News | 1st May, 2013

Jobless queue grows as turbine work slows

1 May 2013
Everard Himmerleich, Warrnambool Standard
JASON Bannam has seen lots of workmates laid off from jobs at Portland wind tower manufacturer Keppel Prince and does not want to join them.
 
Mr Bannam, 37, of Portland, has worked as a welder at Keppel Prince for the past seven years and is concerned that restrictions on where wind farms can be built will cost him his livelihood.

A few years ago Keppel Prince employed 120 people but that number has since dropped to 65 — a fall the company blames on laws introduced in 2011 that tightened up the rules about where wind farms could be located.

Mr Bannam, married with two young children, said he had seen many of those laid off from Keppel Prince leave Portland to take up other jobs.
 
Many businesses, such as Portland’s Mitre 10, had closed down, Mr Bannam said. “There is a spare shop every third or fourth shop.”

The city’s population had dropped from more than 12,000 a few years ago to below 10,000, he said.

He hoped his children would be able to work in Portland when they grew up but many young people were leaving to get employment.
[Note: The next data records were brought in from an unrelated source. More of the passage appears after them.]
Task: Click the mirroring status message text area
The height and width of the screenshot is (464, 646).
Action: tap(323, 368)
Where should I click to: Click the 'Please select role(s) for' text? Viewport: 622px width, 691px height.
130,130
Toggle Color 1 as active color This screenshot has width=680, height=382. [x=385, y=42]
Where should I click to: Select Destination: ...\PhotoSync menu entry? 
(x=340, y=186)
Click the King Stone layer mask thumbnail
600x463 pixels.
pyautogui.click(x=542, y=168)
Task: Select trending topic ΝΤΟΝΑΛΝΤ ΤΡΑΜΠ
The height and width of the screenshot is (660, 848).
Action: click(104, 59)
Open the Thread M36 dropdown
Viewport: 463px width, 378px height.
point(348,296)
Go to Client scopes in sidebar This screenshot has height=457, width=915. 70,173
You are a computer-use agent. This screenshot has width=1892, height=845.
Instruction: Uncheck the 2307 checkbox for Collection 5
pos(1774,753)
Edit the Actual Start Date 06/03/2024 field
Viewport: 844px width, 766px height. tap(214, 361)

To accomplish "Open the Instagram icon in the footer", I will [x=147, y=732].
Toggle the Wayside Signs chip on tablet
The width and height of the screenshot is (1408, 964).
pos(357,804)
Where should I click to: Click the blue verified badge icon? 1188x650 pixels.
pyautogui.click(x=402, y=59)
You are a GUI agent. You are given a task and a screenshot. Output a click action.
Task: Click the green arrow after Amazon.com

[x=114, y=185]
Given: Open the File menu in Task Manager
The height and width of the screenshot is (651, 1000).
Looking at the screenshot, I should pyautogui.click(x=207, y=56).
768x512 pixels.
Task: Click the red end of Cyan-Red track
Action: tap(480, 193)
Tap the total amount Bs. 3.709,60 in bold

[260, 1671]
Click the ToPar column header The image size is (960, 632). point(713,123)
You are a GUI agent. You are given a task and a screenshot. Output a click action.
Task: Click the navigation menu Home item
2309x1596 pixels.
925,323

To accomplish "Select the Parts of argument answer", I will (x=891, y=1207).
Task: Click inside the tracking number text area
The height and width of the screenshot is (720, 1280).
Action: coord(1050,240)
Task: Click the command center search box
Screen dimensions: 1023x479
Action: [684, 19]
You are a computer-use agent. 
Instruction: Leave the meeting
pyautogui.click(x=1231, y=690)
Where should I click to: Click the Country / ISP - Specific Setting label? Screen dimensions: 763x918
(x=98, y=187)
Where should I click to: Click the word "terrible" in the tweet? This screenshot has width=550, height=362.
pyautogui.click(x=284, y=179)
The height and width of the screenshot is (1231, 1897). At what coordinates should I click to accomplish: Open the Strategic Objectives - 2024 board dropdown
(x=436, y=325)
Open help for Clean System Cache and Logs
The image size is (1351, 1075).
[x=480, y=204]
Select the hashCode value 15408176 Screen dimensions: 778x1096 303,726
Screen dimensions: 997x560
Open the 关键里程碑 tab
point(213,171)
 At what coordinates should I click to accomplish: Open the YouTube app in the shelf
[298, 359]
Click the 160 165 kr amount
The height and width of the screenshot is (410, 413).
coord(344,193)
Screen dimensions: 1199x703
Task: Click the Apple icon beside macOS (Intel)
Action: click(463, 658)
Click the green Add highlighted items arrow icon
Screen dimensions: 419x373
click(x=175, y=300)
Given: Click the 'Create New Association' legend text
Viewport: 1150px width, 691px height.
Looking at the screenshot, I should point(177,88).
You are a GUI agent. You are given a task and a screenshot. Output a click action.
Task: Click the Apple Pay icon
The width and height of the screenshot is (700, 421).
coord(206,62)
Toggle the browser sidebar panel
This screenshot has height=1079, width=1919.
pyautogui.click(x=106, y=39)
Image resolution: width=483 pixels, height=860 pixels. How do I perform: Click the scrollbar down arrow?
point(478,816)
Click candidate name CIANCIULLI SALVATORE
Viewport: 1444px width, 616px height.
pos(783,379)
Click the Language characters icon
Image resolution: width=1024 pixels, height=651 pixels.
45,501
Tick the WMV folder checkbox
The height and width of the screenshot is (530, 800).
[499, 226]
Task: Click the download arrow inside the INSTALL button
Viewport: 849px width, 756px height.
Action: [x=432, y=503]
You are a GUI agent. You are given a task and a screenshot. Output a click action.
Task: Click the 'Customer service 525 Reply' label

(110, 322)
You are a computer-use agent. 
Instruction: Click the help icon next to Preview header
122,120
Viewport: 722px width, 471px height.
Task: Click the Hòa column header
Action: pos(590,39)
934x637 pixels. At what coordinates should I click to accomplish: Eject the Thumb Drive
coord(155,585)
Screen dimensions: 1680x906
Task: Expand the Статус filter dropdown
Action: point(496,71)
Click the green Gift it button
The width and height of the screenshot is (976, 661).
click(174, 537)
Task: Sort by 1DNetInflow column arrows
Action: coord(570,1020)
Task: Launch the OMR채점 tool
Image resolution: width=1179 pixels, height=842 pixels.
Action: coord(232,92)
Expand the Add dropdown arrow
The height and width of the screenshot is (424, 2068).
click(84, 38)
Keppel Prince production supervisor Stuart Batten said he had a 19-year-old son who was having no luck finding work.

Mr Batten said Keppel Prince had only three months’ work on its books for its remaining workforce.
 
His workforce wanted good government policy to return certainty to the wind farm industry or “the business will not be there.”

Mr Batten said Keppel Prince’s wind turbine towers had gone to wind farms in Victoria, South Australia and NSW but orders had dried up because of the market uncertainty.

Both Mr Bannam and Mr Batten were among a delegation of wind energy supporters who yesterday delivered a joint statement to Premier Denis Napthine’s Warrnambool electorate office.

It called for the scrapping of the two-kilometre veto zone for residents near wind farms and the end to a number of designated no-go areas for wind farms throughout the state.